■ **Work order**: In full and exactly, please return the records, but keep out the pictures.

■ **Exercise data**:

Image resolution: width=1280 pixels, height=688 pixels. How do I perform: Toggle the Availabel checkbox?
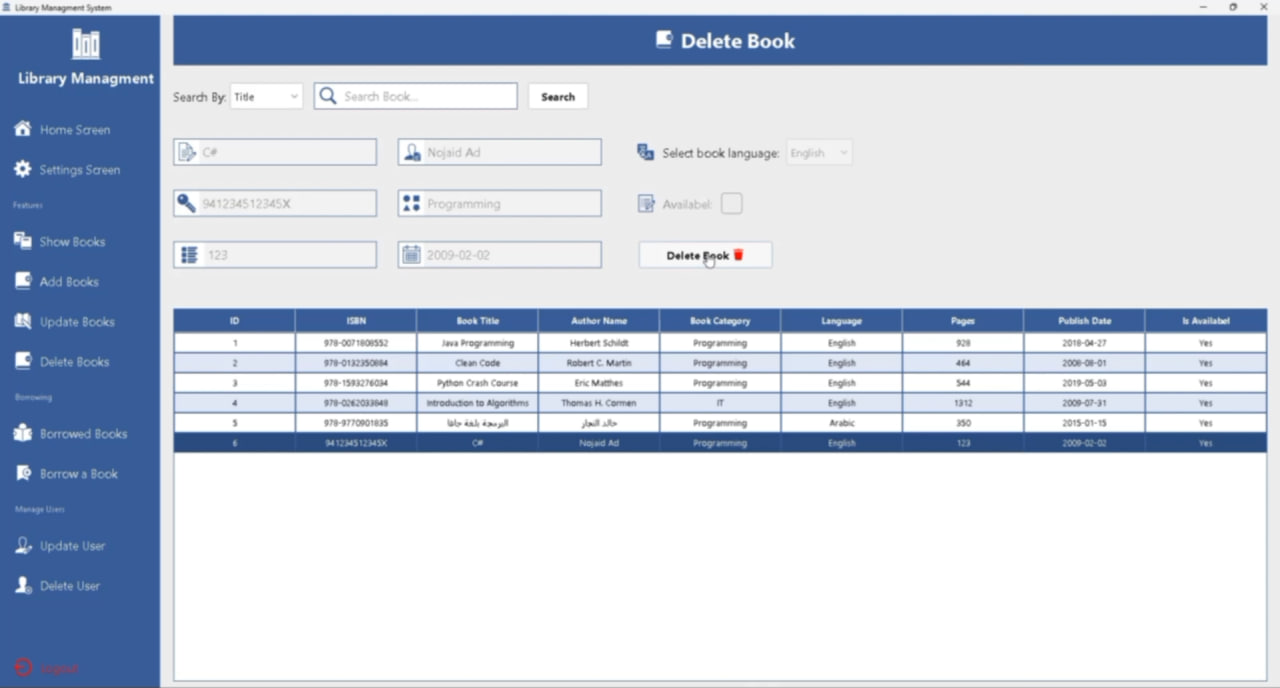(732, 204)
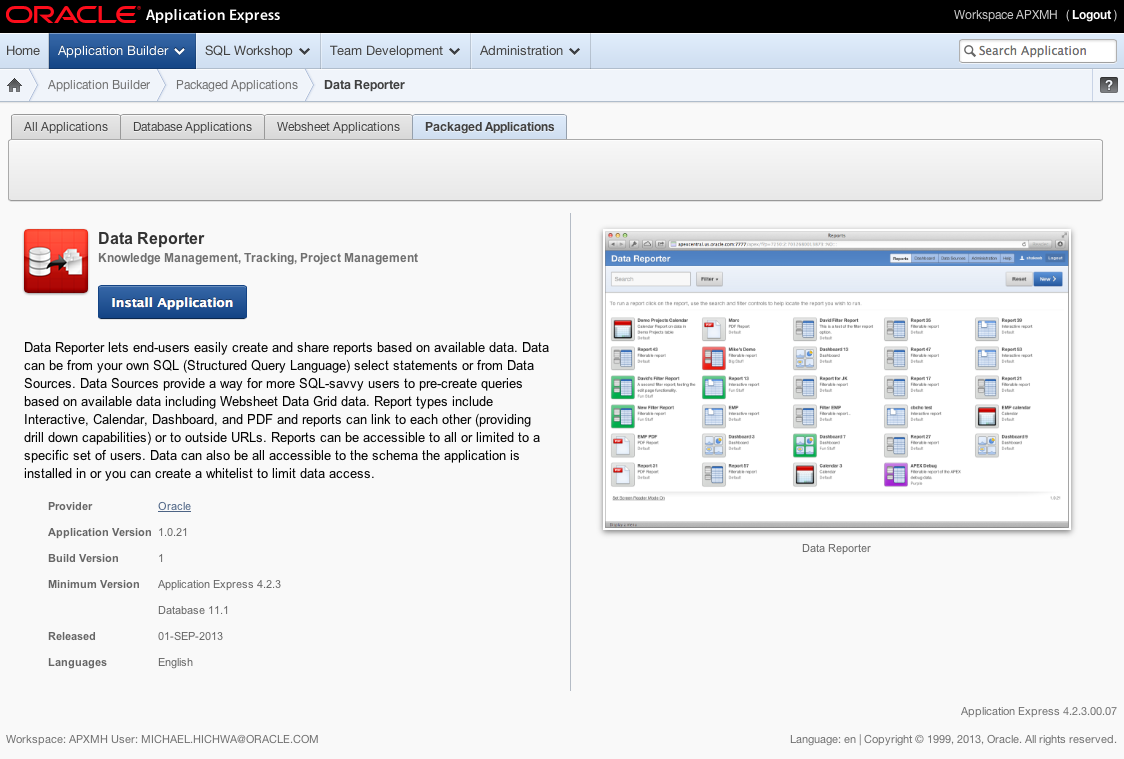Click inside the Search Application field
The width and height of the screenshot is (1124, 759).
[x=1040, y=50]
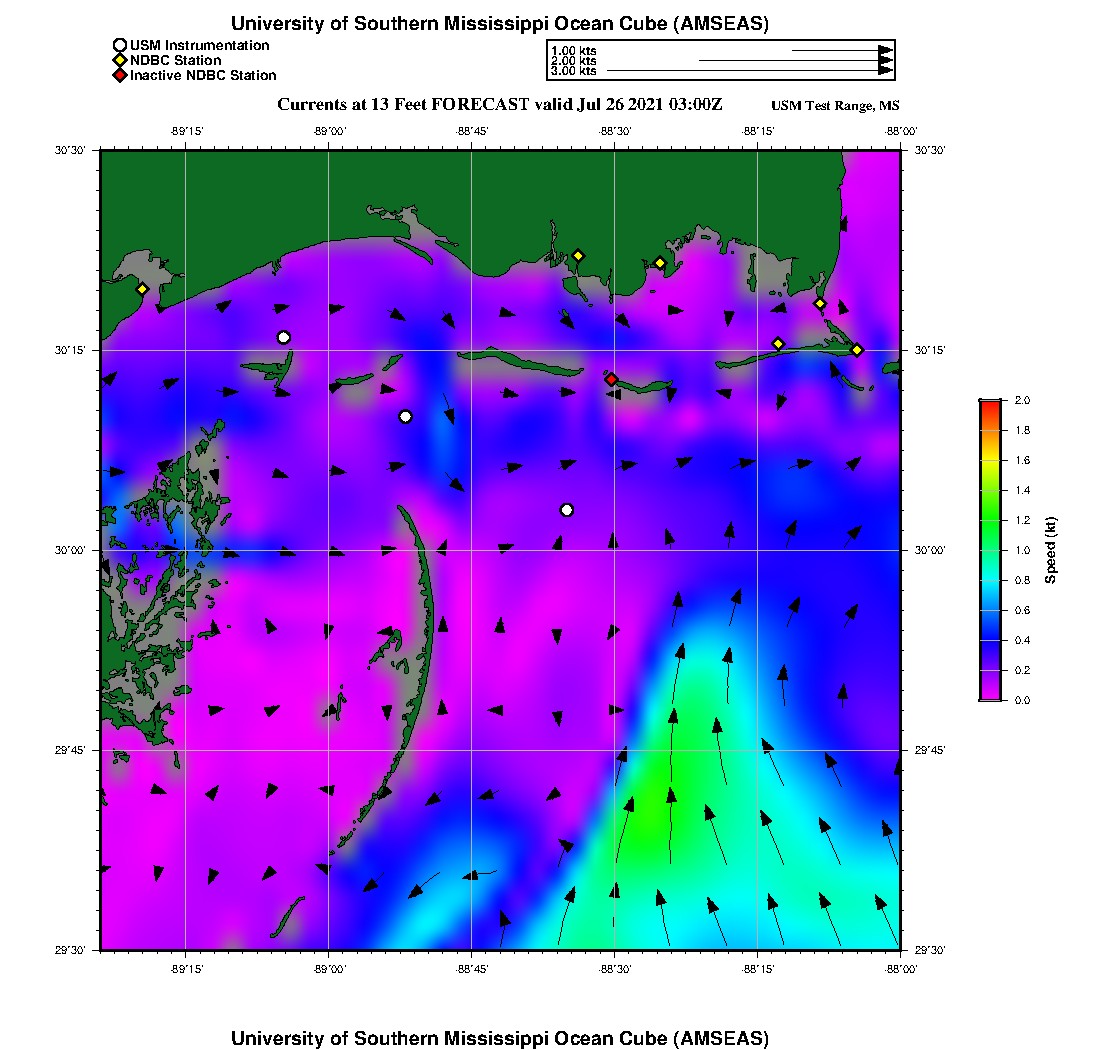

■ **Written reply**:
Image resolution: width=1280 pixels, height=688 pixels. How do I perform: Toggle the Availabel checkbox?
(732, 204)
Click inside the Search Application field
The width and height of the screenshot is (1124, 759).
[x=1040, y=50]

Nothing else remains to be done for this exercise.